Reducing ‘fuel’ from forests is critical to reducing the threat of wildfires.
What can we do to prevent out-of-control wildfires?
Nothing. Wildfires are as inevitable as any natural disaster. But that does not mean we have to suffer the consequences the way we do now.
Fire behavior is fundamentally regulated by topography, weather and fuels — the fire behavior triangle. Of these three sides, fuels are the only thing that we can actually manipulate to change fire behavior and reduce wildfire risk.
But this is good news relative to other natural disasters like hurricanes and floods, where humans can do nothing to change the event itself. Not only can we prepare for inevitable wildfire events in our future by reducing their fuel, we can diminish their power, their rate of spread and their ultimate impact.
Fuels reduction and management can be viewed as any designed treatment that alters living and dead fuels (down on the surface and up in the air) — their total amount, their relative position to one another, and their combustibility individually and in total.
An ideal fuels treatment in a forest or rangeland removes accumulated fuels (particularly the fine surface fuels), creates some separation among those fuels and between the surface and aerial fuels, and makes it all less available to burn.
We can do it with any combination of land management tools including cutting, mowing, chipping, spraying, pruning and … burning. Fire itself is a tool because it consumes the very fuel it needs to burn later.
Fuel management is not a huge, mysterious challenge. Our ancestors managed their landscapes very effectively to get the things they needed and reduce risk to their communities and lands.
For thousands of years they maintained a more open, fuel-limited landscape; wildfire behavior was therefore fuel limited. Wildfire today, however, is fuel rich after more than a century of European settlement that limited fire with: 1) introduction of extensive domestic grazing that consumed fuel; 2) concentrated human settlements and infrastructure; and 3) creation of organized fire suppression.
By the 1960s, suppression was highly effective at keeping most fires small, aided by a relatively cool, moist climatic period.
This history is the foundation from which out-of-control wildfires have emerged, in which fire-adapted landscapes now ironically become the victim of large wildfires and burn into our communities. A resistant/resilient landscape developed and sustained for millennia now burns uncharacteristically and destructively.
The interdependent processes of regeneration, growth and mortality activated by fire, and which formed a “memory” on the land, are now being erased.
And our mistakes at small scale have compounded over generations and careers, and across whole landscapes and ownerships.
The solution to changing this new pattern is in addressing the fuels, and understanding the fuels in the context of their topography and climate/weather.
The fuels matrix starts with our homes and communities, including the wildland-urban interface and goes out into the wildlands.

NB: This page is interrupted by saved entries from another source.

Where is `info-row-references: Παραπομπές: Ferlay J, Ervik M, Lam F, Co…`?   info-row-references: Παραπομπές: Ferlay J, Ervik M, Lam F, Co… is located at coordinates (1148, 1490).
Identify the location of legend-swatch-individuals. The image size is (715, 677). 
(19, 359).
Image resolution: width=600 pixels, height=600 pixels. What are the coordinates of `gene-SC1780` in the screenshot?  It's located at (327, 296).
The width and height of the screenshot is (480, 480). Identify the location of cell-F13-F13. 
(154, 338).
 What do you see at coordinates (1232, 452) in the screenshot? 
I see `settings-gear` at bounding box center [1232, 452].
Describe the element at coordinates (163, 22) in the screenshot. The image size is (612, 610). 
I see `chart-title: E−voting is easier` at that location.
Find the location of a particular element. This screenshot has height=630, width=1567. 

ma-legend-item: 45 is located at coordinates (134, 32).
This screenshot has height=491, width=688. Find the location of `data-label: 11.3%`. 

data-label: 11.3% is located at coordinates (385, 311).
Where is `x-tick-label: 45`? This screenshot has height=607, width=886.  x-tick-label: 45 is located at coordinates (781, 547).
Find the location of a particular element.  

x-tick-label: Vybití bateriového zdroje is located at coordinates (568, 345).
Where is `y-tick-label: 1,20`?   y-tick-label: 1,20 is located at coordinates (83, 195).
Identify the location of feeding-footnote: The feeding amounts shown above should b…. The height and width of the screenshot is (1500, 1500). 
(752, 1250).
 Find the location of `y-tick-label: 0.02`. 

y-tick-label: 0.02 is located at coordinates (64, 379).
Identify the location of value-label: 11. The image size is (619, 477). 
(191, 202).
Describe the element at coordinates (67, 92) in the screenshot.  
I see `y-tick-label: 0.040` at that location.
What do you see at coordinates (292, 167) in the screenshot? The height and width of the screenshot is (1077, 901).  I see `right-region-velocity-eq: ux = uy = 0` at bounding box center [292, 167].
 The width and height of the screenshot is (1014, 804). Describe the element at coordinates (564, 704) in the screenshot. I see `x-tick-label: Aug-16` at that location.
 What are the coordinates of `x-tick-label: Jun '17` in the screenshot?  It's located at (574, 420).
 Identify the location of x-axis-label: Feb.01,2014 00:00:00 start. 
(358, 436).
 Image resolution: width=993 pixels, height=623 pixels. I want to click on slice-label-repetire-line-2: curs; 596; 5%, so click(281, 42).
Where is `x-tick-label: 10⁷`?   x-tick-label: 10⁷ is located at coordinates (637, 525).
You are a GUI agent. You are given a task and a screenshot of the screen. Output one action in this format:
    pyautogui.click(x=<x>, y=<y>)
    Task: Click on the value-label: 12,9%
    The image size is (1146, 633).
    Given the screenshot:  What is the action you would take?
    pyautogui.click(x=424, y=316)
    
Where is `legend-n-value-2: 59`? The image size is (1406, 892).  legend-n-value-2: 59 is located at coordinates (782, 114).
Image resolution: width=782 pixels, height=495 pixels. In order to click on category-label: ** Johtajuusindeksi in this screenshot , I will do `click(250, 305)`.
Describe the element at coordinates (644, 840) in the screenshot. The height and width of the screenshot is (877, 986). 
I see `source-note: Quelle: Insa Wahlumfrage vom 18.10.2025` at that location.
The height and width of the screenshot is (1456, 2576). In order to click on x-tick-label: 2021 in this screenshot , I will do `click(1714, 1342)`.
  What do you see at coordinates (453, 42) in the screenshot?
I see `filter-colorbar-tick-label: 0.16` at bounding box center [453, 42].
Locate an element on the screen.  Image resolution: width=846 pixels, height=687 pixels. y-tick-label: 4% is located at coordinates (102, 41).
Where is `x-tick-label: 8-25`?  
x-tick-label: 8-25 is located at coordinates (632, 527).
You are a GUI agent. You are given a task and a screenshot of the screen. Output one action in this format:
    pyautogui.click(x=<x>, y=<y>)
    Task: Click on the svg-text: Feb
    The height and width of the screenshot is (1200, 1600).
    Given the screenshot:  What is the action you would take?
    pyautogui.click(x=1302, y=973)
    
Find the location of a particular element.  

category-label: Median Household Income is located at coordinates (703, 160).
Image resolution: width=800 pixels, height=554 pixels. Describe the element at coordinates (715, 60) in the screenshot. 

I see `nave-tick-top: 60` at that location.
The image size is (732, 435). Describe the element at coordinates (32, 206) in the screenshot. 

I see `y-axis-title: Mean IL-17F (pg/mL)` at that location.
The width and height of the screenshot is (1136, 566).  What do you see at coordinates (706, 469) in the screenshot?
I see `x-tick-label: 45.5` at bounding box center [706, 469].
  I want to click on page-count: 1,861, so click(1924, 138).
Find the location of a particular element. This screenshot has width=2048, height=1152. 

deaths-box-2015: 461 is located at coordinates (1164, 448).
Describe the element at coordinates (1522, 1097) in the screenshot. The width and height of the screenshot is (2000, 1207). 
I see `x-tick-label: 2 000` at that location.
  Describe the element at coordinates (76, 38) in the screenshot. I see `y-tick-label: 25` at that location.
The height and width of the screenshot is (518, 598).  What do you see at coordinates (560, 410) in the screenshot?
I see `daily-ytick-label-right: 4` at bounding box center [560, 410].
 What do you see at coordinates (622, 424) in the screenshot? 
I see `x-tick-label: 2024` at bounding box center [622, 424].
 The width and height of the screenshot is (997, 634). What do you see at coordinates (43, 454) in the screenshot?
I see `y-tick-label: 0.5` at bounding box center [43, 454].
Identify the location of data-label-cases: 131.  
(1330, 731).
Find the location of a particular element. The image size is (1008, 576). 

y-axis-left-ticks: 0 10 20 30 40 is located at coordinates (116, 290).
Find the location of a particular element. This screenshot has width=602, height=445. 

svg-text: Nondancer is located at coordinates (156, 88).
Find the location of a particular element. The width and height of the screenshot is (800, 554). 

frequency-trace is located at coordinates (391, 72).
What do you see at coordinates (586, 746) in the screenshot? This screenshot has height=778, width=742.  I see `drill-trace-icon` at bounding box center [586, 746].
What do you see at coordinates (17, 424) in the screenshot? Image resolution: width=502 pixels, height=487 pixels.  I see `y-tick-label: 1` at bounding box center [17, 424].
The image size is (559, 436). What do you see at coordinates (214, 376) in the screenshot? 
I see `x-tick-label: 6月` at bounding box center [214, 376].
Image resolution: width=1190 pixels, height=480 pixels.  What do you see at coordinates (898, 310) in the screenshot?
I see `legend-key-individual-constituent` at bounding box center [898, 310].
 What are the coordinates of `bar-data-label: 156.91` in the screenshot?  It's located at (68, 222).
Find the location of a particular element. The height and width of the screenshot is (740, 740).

Management and businesses will play a role in addressing all of these, as will private citizens and government.
When we see it all as fuel, we can manage that fuel over a significant area to reduce risk, particularly in light of climatic conditions and the realities of resource availability during fire seasons.
All landowners will need to do their parts within their missions to sustain their lands. These include homeowners, neighborhood associations, communities, small woodland owners/families, forest industry, Tribes, states and federal partners. Neighbors often burn or survive as a unit, so we stand or fall together.
The work will include equipment and trucks and noise and inconvenience and everything needed to do the job; it will include both government and business communities incentivizing fire-adapted housing, communities, rangelands and forests.
Some of the work can yield money and sustain industries, but some will cost money (a wise investment in the future). It will include much more prescribed fire and associated smoke on some days, but all this conservation work should be viewed positively, because it reflects future protection from wildfire and fewer weeks of hazardous smoke conditions and inconvenience later. And it might save some communities and some lives.
As the ash settles from this year, we need to acknowledge all the factors that have set up this situation, how it varies from one location to the next, and what different groups and individuals can do (and what needs to be sacrificed) for the common good.
In the end, we are exiting an era when wildfire was thought to be a distant, improbable and singular destructive event that could be stopped. In reality, and becoming more probable every year, wildfire is a commonly recurring natural phenomenon (both good and bad, both creative and destructive, both a tool and a disturbance) with which we must somehow coexist.
Fortunately, we have some excellent tools to both address and reduce our risk.
John Bailey is professor of silviculture and fire management at Oregon State University.